Hergarten: Mertenskreuz wird schon 1666 erwähnt

Wie das Mertenskreuz (im Volksmund besser als „Määrteskrüz“ nach dem Schutzpatron der Hergartener Pfarrkirche St. Martin bekannt) vor Jahren umfallen und zu Schaden kommen konnte, wisse, sagte der Heimbacher Bürgermeister Peter Cremer bei der Einweihung des restaurierten Wahrzeichens, niemand so richtig.

Erwähnt wird dieses Wegekreuz, an der K 25 auf dem Pilgerweg von Hergarten nach Heimbach gelegen, schon 1666. In den vergangenen Monaten wurde das historische Kreuz restauriert und auf einen festen Betonsockel gesetzt, den die Männer des Heimbacher Bauhofs gegossen haben.
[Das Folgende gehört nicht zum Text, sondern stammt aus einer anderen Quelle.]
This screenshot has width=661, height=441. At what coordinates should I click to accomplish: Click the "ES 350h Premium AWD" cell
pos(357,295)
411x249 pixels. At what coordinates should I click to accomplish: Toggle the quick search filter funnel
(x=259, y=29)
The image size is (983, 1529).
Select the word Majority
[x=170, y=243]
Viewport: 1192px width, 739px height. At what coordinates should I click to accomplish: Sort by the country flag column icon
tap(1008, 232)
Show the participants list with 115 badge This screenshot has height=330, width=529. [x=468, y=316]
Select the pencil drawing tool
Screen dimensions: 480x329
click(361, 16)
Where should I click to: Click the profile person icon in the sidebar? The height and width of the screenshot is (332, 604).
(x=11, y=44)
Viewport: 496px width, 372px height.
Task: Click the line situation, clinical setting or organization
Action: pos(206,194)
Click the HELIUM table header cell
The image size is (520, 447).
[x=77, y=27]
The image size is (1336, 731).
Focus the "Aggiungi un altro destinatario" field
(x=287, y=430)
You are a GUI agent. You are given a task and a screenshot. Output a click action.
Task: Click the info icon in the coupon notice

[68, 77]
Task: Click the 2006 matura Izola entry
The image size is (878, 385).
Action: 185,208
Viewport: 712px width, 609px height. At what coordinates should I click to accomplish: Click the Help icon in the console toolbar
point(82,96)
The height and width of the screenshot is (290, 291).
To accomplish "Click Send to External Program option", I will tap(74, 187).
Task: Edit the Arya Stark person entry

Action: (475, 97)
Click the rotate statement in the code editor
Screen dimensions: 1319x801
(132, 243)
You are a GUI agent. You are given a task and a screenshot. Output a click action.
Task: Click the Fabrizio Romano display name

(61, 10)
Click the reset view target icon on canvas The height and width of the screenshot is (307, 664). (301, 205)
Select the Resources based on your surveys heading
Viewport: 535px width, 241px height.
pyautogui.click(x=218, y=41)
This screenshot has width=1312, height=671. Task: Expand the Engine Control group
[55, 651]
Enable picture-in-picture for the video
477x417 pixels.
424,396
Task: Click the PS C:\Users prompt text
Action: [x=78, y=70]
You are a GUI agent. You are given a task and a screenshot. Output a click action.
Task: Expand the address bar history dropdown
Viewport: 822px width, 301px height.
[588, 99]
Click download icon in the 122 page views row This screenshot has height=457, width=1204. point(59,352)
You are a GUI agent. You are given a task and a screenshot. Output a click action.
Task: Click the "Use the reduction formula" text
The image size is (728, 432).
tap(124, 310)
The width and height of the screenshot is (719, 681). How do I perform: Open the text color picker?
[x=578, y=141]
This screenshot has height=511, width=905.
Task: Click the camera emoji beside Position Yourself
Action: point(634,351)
Bürgermeister Cremer zitierte in seiner Rede Verse von Josef Schwer, einem Hergartener Lehrer: „Es haben unsere Alten in Dorf und Wald und Feld, auf Höhen und an Wegen gar gern ein Kreuz gestellt.“ Pfarrer Hans Doncks erklärte bei der Wieder-Einweihung des Pilgerkreuzes die Symbolhaftigkeit des christlichen Zeichens.

„Nach christlicher Auffassung“, sagte Pfarrer Doncks, „hat das Kreuz zwei Aufgaben. Es ist einmal Zeichen des Leidens und zum anderen ein Zeichen des Sieges über Sünde und Tod.“ Das Kreuz verbinde horizontal Himmel und Erde, vertikal sei es Zeichen der Kommunikation für den ganzen Erdkreis. Nach der Einweihung neu errichteten Kreuzes setzte die Pilgergruppe aus Hergarten ihren Weg nach Heimbach zu Maria, der Schmerzhaften Mutter Gottes, fort.